A constitutive decay element promotes tumor necrosis factor alpha mRNA degradation via an AU-rich element-independent pathway.

Tumor necrosis factor alpha (TNF-alpha) expression is regulated by transcriptional as well as posttranscriptional mechanisms, the latter including the control of mRNA decay through an AU-rich element (ARE) in the 3' untranslated region (UTR). Using two mutant cell lines deficient for ARE-mediated mRNA decay, we provide evidence for a second element, the constitutive decay element (CDE), which is also located in the 3' UTR of TNF-alpha. In stably transfected RAW 264.7 macrophages stimulated with lipopolysaccharide (LPS), the CDE continues to target a reporter transcript for rapid decay, whereas ARE-mediated decay is blocked. Similarly, the activation of p38 kinase and phosphatidylinositol 3-kinase in NIH 3T3 cells inhibits ARE-mediated but not CDE-mediated mRNA decay.

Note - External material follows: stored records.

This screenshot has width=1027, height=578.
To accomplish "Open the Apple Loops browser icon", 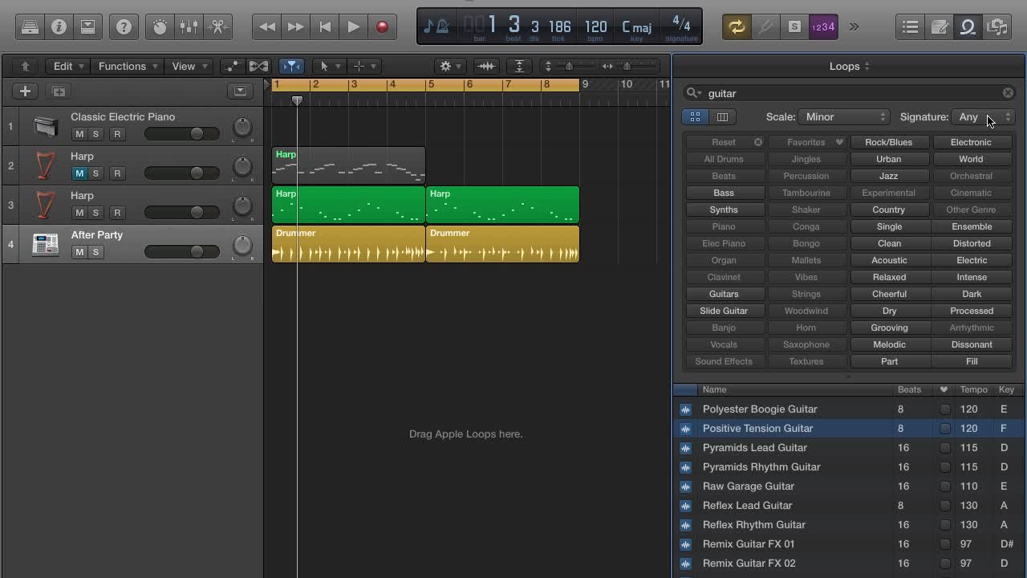I will pos(968,26).
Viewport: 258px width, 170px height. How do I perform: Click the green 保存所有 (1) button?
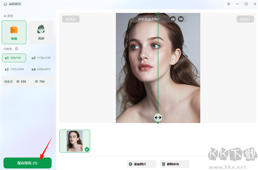pos(28,163)
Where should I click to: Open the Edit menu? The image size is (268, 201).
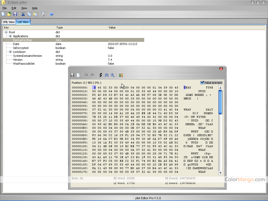(14, 8)
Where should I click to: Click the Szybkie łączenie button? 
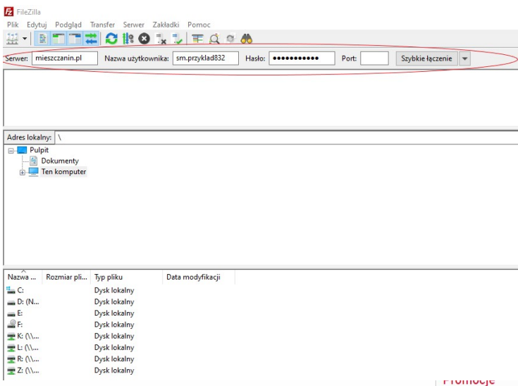426,58
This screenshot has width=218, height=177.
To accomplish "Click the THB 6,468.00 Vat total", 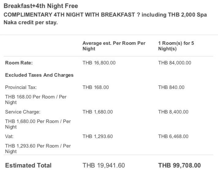I will coord(173,136).
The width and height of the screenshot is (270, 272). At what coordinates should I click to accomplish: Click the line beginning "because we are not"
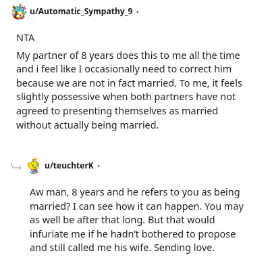pos(129,83)
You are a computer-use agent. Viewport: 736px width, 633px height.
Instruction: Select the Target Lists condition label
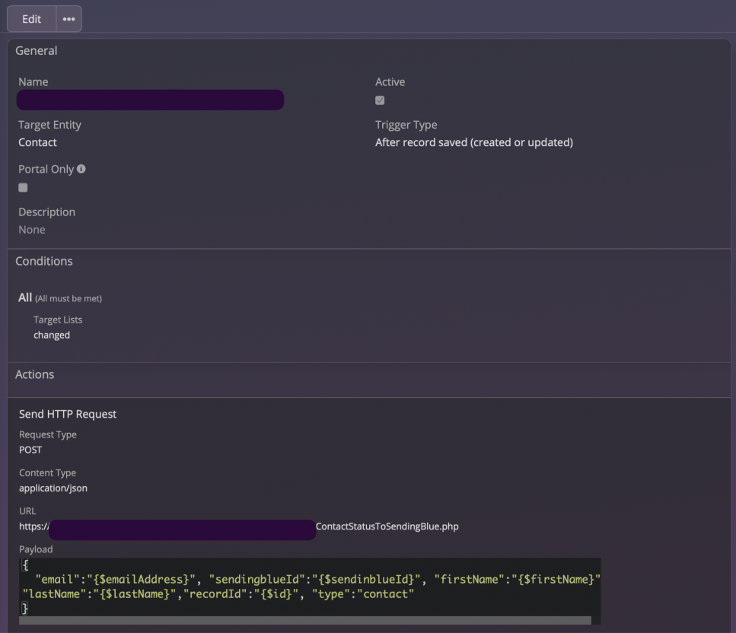click(58, 320)
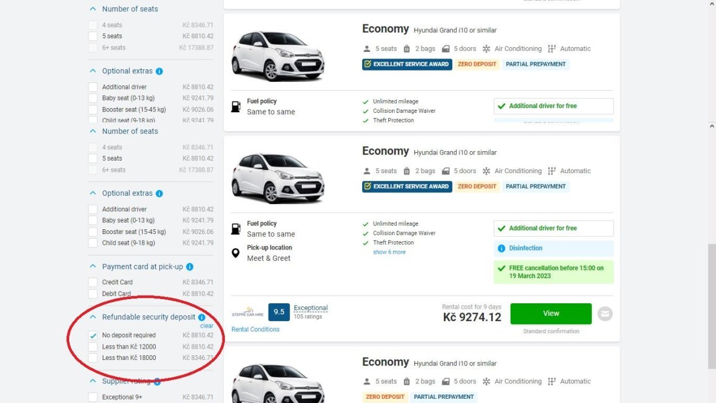Enable the Less than Kč 12000 filter
This screenshot has height=403, width=716.
pos(93,347)
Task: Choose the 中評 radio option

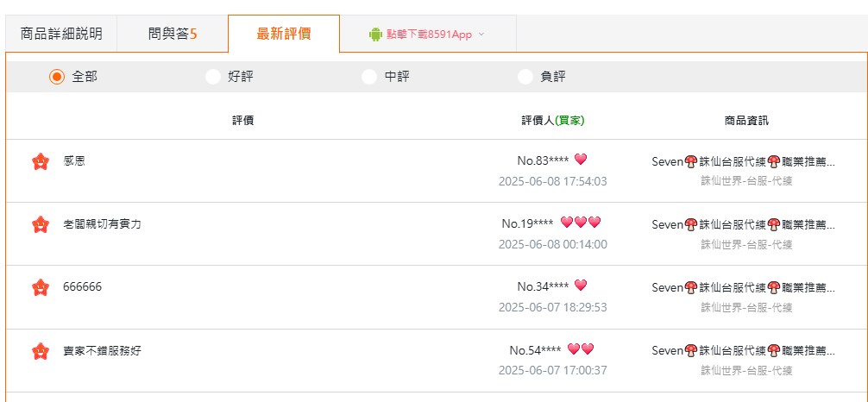Action: [369, 77]
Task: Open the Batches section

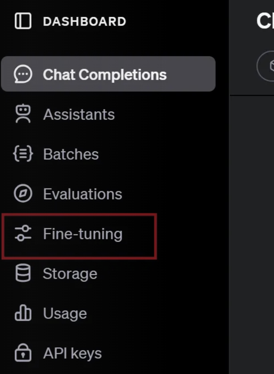Action: click(71, 154)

The CDE was mapped to an 80-nucleotide (nt) segment downstream of the ARE, and point mutation analysis identified within the CDE a conserved sequence of 15 nt that is required for decay activity. We propose that the CDE represses TNF-alpha expression by maintaining the mRNA short-lived, thereby preventing excessive induction of TNF-alpha after LPS stimulation. Thus, CDE-mediated mRNA decay is likely to be an important mechanism limiting LPS-induced pathologic processes.